## ASSIGNMENT
With the exception of the pictures, write out the data below precisely.
-------- DATA TO USE --------
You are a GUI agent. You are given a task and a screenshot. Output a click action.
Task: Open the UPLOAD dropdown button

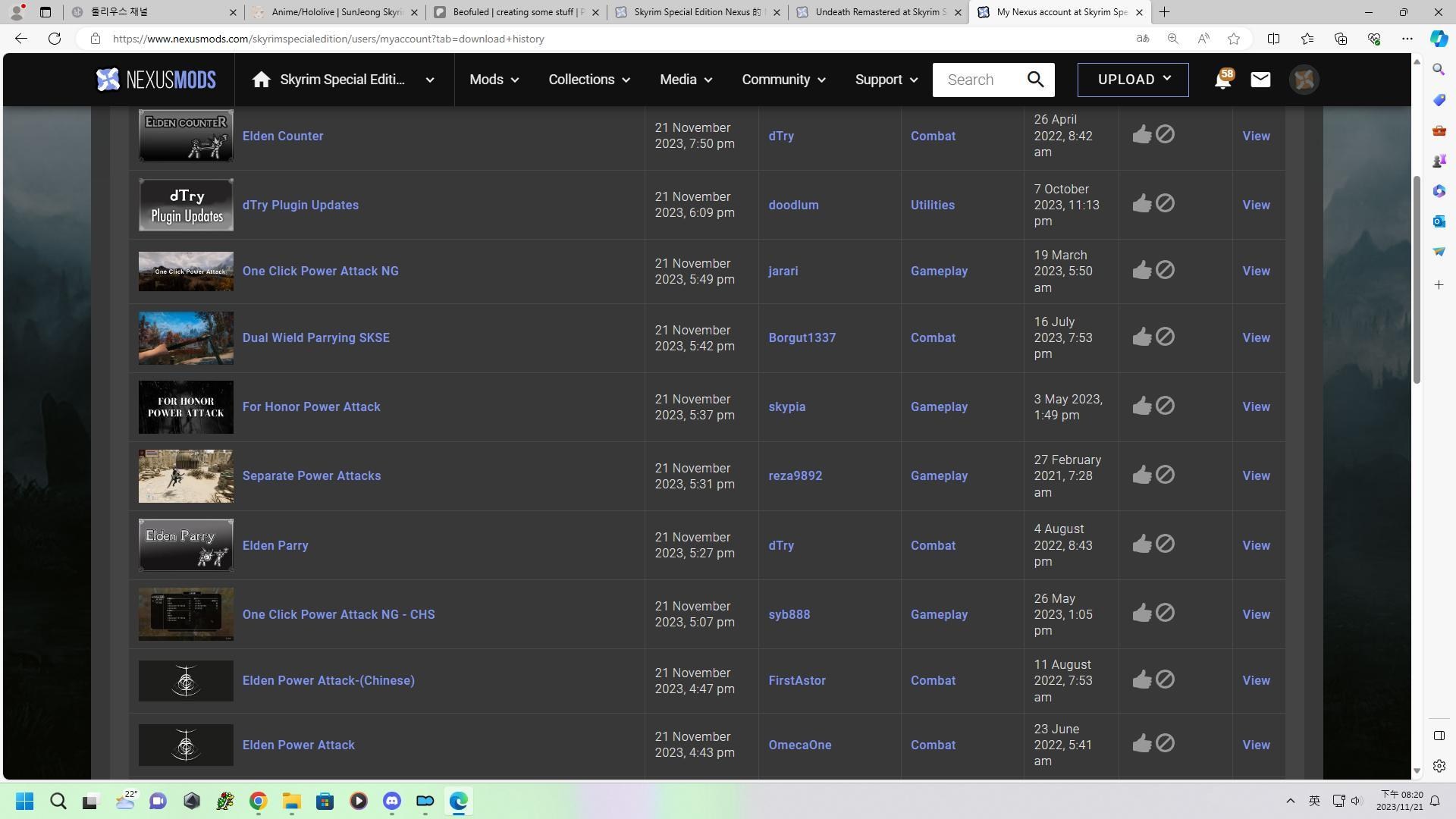[x=1133, y=80]
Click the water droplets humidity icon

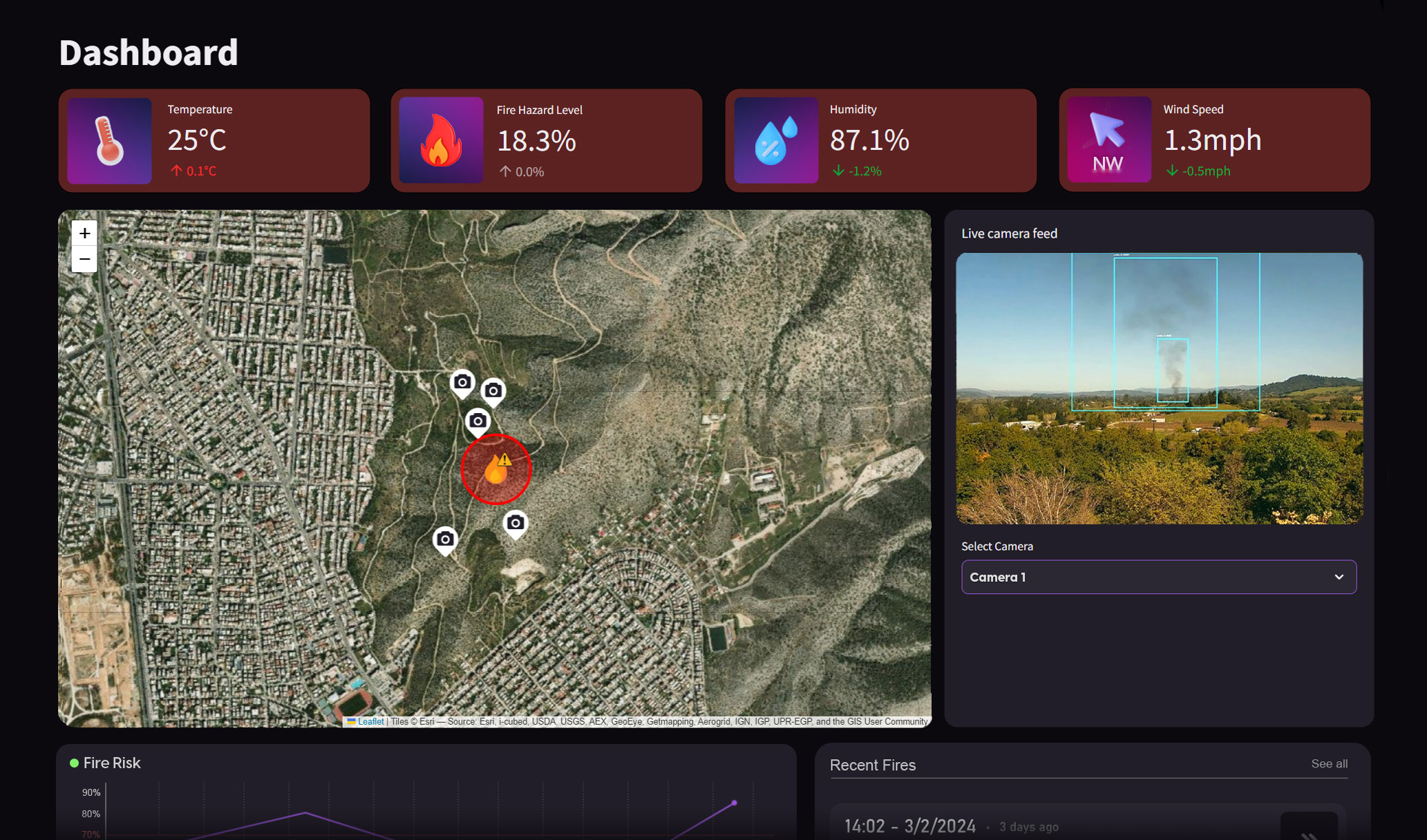tap(775, 141)
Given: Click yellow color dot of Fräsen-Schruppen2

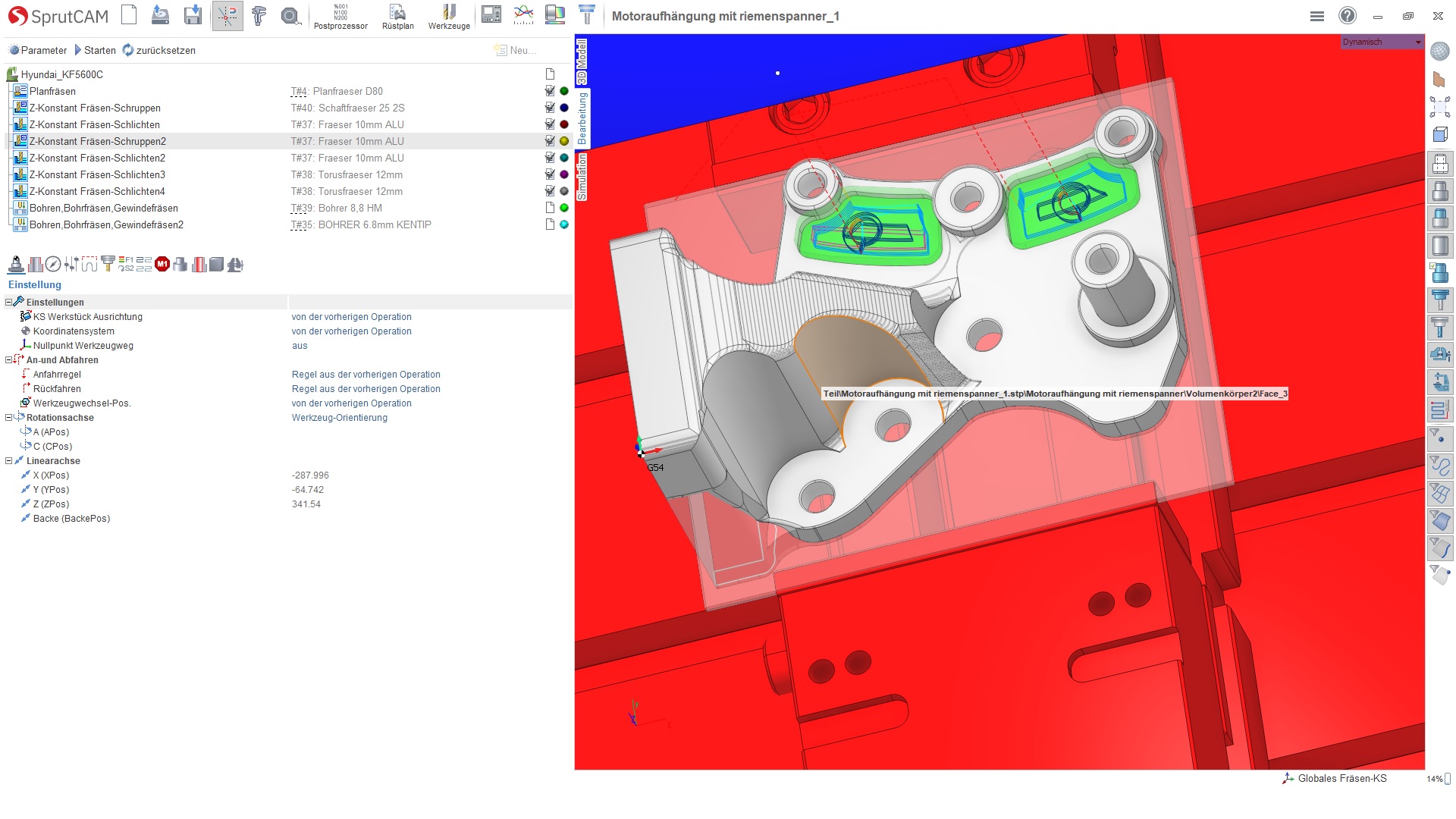Looking at the screenshot, I should click(564, 141).
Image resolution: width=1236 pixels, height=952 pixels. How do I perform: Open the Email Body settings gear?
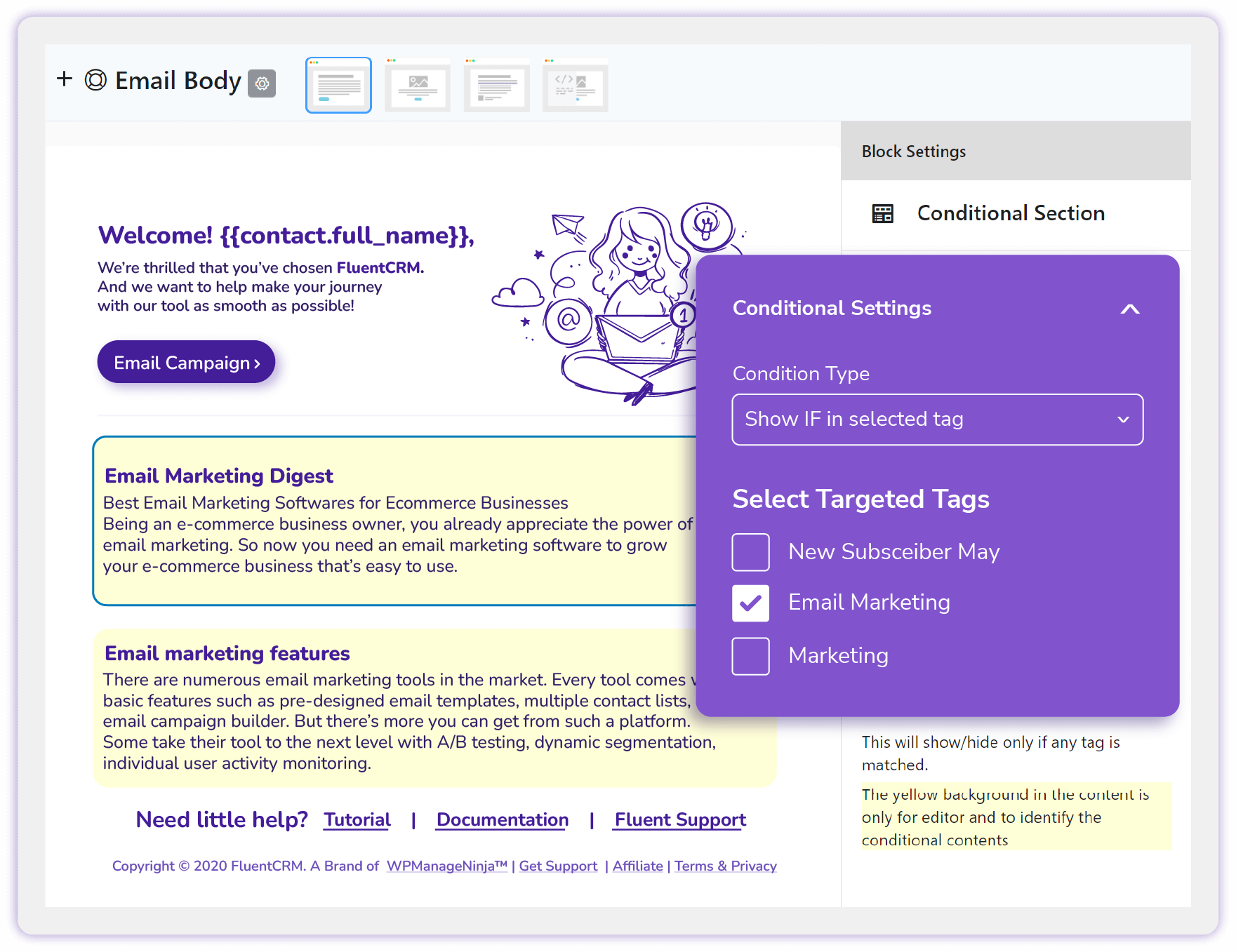click(262, 83)
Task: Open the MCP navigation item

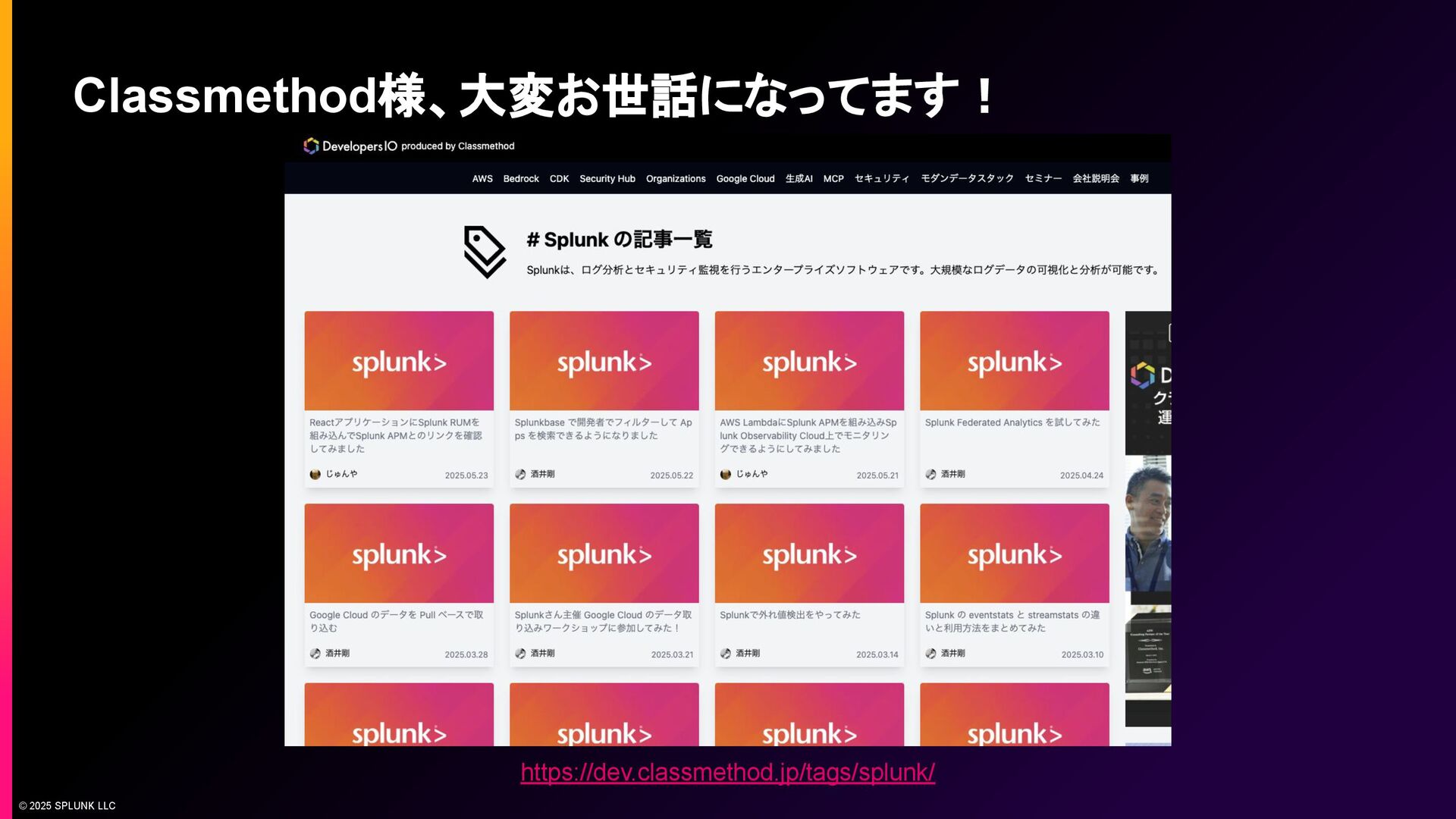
--------
## SOLVED PROBLEM
You are a GUI agent. You are given a task and a screenshot. Output a click action.
Task: Open the UPLOAD dropdown button

[x=1133, y=80]
Click the water droplets humidity icon

tap(775, 141)
Given: Click yellow color dot of Fräsen-Schruppen2

Looking at the screenshot, I should click(564, 141).
Image resolution: width=1236 pixels, height=952 pixels. How do I perform: Open the Email Body settings gear?
click(262, 83)
Task: Open the MCP navigation item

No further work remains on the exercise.